Better Beer Through GPUs: How GPUs and Deep Learning Help Brewers Improve Their Suds
J Thoendell stashed this in Food
Four years ago, Cohen was grappling with a problem that will be familiar to any data scientist. To get meaningful insights for the institute he needed more data. And to get it, he had to beg the college students around him to slurp tea and record their impressions. Not easy.
A Business Built on Free Beer
Thatʼs when it hit Cohen: forget tea. Heʼd build his data set by offering free beer. Volunteers packed into his tastings, scribbling down their impressions of whatever suds Cohen served them. Bitter India pale ales. Crisp pilsners. Malty, chocolatey doppelbocks. They inhaled the two- to three-ounce portions.

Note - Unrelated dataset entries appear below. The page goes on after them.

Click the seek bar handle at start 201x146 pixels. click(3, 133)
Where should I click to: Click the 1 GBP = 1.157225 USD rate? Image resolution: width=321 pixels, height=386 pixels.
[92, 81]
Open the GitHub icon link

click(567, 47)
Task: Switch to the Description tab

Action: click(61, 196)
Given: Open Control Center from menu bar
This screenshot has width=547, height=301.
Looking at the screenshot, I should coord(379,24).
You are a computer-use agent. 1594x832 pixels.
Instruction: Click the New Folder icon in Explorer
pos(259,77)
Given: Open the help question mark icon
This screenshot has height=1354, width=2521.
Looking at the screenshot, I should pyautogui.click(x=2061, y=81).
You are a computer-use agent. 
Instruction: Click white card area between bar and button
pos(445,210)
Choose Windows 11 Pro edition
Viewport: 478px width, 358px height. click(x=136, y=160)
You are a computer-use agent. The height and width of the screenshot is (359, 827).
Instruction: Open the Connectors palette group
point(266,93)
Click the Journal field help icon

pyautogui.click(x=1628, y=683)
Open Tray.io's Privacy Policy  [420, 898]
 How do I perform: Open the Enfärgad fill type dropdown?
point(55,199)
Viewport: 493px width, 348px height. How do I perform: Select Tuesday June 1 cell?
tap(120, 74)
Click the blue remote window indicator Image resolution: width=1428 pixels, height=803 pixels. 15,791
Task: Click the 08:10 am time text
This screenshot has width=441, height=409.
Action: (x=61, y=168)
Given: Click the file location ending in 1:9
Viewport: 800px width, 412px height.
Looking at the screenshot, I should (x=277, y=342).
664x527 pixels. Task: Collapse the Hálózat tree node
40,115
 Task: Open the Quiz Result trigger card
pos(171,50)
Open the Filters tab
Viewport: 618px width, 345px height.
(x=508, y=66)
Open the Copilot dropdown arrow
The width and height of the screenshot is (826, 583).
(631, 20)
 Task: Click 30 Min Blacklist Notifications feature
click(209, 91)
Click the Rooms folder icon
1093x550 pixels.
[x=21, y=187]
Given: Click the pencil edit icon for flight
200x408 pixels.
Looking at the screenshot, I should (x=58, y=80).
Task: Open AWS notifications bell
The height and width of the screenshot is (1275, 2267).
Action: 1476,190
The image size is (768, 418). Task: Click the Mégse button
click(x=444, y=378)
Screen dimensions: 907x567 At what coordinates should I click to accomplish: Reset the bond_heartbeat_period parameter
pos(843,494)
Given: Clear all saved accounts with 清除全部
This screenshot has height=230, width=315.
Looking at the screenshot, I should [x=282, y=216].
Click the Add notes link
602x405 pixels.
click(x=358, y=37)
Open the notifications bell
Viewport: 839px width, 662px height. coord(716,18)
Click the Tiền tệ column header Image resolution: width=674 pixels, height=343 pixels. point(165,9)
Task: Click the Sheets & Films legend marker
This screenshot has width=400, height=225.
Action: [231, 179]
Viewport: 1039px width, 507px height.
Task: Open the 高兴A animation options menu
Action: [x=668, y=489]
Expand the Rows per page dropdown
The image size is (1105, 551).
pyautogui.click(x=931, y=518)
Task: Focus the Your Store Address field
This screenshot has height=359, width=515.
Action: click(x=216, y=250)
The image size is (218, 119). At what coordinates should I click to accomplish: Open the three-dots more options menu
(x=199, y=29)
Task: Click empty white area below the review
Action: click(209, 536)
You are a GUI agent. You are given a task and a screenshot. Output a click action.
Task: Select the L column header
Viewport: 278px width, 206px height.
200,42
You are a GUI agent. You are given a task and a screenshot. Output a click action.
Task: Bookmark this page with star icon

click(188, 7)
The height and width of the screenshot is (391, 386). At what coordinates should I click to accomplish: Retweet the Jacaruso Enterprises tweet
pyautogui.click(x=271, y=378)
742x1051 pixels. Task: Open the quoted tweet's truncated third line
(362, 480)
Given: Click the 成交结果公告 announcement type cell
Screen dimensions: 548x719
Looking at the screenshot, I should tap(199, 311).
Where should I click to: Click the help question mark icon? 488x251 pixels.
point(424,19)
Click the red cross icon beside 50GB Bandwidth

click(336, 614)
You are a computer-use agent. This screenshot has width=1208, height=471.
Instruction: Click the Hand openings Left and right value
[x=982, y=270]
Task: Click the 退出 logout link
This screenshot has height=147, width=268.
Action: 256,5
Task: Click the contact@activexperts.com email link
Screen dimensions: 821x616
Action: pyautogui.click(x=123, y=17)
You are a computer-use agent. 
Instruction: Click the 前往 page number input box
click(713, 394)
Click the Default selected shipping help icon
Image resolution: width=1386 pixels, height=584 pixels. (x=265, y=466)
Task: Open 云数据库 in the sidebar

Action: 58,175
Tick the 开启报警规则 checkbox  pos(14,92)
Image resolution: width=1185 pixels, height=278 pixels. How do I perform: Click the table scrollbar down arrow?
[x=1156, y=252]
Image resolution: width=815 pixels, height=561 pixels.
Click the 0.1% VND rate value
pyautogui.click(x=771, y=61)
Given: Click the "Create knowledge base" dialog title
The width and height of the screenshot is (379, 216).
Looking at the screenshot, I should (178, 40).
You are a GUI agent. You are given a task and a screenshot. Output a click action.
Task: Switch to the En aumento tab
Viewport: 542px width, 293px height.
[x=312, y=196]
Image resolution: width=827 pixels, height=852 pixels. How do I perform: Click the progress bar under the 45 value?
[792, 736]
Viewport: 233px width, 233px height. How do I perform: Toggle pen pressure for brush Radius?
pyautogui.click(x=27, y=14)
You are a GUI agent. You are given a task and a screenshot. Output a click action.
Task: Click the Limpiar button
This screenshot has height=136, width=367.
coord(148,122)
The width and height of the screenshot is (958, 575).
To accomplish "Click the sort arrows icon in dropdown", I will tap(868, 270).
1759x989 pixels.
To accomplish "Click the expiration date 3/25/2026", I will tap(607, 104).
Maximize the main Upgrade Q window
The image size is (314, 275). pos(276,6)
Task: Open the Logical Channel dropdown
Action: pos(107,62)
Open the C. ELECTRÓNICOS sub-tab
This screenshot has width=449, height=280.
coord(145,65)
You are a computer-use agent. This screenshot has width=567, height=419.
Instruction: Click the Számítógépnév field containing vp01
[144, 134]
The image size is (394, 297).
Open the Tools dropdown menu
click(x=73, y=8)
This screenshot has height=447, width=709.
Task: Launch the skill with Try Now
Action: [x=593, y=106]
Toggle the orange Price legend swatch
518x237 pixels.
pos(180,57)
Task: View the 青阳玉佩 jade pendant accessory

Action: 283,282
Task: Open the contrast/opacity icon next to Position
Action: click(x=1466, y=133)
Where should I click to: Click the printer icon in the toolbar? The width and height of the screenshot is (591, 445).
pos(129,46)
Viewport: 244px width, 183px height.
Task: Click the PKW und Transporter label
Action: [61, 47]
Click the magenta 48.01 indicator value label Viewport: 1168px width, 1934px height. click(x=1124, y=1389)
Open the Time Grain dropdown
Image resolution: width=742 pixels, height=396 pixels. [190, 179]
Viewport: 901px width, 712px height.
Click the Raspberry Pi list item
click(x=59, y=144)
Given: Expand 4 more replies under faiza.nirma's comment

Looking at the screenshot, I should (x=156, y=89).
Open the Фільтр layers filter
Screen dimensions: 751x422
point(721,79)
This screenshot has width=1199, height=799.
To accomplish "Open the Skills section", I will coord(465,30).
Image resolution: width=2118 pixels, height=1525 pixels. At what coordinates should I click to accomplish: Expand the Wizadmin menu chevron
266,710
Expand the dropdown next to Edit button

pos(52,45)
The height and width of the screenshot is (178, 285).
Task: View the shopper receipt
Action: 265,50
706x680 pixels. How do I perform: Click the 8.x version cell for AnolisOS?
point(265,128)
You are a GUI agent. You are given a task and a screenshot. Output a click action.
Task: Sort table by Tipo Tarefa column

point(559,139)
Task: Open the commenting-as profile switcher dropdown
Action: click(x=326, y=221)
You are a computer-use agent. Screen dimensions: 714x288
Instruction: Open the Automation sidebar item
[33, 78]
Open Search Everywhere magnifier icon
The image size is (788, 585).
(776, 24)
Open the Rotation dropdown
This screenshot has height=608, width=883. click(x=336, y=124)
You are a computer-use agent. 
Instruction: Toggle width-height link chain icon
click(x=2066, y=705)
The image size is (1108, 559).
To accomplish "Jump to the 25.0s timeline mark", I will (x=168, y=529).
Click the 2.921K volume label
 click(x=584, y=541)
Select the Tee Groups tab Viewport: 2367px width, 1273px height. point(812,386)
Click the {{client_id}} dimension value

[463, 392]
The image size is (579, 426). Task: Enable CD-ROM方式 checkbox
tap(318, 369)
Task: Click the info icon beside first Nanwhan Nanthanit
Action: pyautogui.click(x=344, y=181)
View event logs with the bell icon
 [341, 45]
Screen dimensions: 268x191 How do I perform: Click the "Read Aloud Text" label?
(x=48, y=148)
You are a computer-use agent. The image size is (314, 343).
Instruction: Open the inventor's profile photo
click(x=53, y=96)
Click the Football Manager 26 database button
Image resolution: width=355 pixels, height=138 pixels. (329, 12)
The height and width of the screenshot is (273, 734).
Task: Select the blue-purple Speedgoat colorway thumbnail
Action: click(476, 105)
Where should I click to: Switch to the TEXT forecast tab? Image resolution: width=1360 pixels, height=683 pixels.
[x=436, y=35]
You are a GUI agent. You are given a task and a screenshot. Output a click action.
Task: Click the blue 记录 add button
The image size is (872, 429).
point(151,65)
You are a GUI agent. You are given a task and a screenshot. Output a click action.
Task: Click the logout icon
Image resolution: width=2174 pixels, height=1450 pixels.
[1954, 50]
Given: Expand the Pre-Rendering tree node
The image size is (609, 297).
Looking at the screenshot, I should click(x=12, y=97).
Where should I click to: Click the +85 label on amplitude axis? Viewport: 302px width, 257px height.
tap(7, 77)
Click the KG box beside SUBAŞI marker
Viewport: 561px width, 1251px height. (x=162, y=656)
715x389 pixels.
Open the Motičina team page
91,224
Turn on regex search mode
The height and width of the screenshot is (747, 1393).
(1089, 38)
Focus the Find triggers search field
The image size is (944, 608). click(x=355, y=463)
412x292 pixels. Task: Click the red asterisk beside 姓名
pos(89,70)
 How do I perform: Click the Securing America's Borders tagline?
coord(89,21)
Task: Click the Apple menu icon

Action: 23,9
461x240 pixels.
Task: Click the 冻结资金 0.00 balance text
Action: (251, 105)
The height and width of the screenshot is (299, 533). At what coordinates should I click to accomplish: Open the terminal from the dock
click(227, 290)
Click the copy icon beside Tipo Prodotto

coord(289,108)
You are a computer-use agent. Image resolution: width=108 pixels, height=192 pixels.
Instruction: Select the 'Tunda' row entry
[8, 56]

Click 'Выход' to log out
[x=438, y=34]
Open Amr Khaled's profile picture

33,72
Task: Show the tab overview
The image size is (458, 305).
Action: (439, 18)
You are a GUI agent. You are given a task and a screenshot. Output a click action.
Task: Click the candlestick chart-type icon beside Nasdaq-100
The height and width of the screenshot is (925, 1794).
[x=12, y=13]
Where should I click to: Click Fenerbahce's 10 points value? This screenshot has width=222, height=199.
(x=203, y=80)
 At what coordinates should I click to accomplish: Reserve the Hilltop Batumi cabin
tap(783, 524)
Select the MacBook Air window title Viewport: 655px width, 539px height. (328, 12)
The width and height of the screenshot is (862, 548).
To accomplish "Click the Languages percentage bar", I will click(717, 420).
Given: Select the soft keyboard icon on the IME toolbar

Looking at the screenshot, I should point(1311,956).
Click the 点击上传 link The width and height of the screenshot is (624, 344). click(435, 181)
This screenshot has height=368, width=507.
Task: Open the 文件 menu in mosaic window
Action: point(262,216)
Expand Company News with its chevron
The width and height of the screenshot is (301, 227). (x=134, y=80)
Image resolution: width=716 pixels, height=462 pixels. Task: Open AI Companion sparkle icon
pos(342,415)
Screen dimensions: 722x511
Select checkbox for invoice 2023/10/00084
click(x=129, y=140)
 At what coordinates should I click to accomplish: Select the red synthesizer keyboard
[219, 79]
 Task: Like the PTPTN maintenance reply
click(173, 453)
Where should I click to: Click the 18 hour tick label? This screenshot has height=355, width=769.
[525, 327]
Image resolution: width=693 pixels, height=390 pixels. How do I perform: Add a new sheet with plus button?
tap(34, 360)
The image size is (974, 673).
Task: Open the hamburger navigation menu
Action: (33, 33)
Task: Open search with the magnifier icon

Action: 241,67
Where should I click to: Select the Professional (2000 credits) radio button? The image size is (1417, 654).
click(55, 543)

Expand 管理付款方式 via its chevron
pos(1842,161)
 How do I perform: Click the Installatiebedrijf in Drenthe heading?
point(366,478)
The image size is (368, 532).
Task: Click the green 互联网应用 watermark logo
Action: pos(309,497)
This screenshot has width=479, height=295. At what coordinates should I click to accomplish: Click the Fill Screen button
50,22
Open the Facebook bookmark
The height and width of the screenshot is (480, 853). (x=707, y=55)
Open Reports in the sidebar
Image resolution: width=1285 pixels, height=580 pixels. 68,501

Within weeks, Cohen had a trove of data that started yielding insights. He could use the data to identify flaws in beers. Beer that tastes like fresh-cut grass, for example, reveals too much of a compound called cis-3-hexenol. Thatʼs caused when hops used in a beer are stale. Itʼs something any brewer will want to know right away.
With every chug, Jason Cohen’s data set grows larger.
Better still, Cohen could tease out insights that might escape the taster. A novice drinker, for example, may not know the difference between a good beer and one that has been “skunked” — giving the beer a manure-like flavor — because of exposure to too much light. But, by analyzing a drinkerʼs impressions of a beer, Cohen can. Better yet, he could predict what demographic groups would like a beer.
Thatʼs when Cohen realized he didnʼt have a research project. He had a business. Turns out 11 percent of all U.S. beer sales by volume last year came from small brewers. Better still, these fast-growing brewers are guzzling more than their share of sales, grabbing 19 percent of the beer industryʼs $101.5 billion in retail sales.